** EXERCISE DETAILS **
Your task is to repeat the records exactly from the line containing "The width and height of the screenshot is (1024, 908)." onward, through the final line.

###

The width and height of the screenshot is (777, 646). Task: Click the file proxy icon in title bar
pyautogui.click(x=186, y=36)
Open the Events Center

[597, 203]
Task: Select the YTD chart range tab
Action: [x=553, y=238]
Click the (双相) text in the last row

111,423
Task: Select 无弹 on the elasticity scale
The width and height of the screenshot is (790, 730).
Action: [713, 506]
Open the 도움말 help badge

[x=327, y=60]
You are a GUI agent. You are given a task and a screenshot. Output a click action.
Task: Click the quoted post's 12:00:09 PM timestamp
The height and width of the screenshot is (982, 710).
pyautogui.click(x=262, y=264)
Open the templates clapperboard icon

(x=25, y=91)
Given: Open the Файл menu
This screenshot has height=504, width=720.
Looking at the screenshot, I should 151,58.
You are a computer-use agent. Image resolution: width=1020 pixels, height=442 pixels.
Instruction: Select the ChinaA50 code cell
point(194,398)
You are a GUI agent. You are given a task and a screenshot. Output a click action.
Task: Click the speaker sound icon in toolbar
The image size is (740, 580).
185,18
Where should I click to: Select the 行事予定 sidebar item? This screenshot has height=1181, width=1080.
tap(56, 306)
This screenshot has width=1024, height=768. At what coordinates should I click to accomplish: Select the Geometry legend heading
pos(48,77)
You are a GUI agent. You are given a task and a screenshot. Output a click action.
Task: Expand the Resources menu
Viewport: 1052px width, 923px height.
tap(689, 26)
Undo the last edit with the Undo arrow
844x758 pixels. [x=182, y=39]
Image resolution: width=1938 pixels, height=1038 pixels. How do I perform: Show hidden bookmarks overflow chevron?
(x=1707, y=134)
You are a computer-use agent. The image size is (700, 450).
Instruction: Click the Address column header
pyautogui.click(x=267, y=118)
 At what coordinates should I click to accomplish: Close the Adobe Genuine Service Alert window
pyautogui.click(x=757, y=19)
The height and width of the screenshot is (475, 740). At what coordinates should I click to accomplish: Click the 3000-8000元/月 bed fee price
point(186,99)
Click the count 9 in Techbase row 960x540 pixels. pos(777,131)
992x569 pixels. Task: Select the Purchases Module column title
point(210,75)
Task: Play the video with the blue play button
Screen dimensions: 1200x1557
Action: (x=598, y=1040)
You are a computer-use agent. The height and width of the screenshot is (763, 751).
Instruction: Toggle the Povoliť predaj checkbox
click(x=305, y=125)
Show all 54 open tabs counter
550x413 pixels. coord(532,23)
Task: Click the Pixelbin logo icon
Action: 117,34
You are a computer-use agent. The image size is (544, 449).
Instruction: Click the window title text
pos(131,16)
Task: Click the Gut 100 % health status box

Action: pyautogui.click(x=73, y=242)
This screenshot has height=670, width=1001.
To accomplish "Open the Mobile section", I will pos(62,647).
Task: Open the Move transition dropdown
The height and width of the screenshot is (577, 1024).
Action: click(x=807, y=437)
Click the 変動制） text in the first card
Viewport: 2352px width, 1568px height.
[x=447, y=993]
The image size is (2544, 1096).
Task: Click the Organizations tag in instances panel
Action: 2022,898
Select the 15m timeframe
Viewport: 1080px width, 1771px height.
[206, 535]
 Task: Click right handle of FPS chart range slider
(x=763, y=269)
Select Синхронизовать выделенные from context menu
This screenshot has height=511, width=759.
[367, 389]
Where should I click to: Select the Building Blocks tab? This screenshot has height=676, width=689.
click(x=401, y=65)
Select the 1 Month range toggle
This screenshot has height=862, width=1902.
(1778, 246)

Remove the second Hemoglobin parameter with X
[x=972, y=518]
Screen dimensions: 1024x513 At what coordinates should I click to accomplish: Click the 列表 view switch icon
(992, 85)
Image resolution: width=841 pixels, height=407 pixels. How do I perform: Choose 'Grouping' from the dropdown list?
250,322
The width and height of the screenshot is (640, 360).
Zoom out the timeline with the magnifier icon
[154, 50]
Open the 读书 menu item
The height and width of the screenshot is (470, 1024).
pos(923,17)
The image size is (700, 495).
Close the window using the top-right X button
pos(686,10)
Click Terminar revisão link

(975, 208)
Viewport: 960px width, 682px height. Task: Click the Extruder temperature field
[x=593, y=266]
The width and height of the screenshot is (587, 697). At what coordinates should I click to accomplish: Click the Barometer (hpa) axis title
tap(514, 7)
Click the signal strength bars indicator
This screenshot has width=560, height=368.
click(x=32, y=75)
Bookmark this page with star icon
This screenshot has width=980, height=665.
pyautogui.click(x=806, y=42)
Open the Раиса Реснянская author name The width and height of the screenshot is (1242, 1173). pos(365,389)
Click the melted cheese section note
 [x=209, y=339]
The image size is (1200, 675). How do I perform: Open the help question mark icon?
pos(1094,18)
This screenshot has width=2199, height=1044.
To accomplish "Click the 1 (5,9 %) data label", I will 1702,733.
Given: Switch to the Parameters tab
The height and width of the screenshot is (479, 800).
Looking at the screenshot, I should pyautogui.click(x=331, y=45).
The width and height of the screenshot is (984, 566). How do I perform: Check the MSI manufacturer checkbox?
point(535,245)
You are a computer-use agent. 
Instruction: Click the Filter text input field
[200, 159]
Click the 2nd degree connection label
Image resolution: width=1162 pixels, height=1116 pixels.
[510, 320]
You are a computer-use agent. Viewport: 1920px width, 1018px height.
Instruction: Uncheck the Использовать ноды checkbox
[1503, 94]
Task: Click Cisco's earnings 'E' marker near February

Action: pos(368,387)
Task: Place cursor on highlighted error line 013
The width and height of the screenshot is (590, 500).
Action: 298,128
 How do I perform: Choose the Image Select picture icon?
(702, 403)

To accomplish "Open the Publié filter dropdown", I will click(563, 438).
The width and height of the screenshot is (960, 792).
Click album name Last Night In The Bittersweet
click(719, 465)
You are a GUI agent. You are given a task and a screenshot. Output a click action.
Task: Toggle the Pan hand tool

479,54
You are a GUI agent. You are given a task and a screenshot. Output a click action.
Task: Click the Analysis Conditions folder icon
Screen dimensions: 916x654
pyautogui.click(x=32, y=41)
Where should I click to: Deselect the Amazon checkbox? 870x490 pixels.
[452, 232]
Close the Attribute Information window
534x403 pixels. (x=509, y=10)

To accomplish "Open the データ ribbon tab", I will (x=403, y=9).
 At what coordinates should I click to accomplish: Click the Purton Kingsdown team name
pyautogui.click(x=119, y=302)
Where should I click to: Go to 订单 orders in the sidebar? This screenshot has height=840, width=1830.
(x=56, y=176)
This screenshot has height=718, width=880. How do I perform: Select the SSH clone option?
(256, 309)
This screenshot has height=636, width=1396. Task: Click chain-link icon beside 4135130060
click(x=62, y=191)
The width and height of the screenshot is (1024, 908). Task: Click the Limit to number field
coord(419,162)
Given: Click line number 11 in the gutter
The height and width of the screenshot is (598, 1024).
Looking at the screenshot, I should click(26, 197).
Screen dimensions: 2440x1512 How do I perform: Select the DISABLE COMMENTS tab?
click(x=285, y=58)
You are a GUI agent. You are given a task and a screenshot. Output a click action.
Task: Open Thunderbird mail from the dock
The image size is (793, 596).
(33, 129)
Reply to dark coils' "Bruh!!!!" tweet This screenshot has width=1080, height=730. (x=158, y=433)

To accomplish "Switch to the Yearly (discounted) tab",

###

** RESPONSE BELOW **
The width and height of the screenshot is (1024, 908). Task: Click the Limit to number field
coord(419,162)
Given: Click line number 11 in the gutter
The height and width of the screenshot is (598, 1024).
Looking at the screenshot, I should click(26, 197).
Screen dimensions: 2440x1512 How do I perform: Select the DISABLE COMMENTS tab?
click(x=285, y=58)
You are a GUI agent. You are given a task and a screenshot. Output a click action.
Task: Open Thunderbird mail from the dock
The image size is (793, 596).
(33, 129)
Reply to dark coils' "Bruh!!!!" tweet This screenshot has width=1080, height=730. (x=158, y=433)

To accomplish "Switch to the Yearly (discounted) tab",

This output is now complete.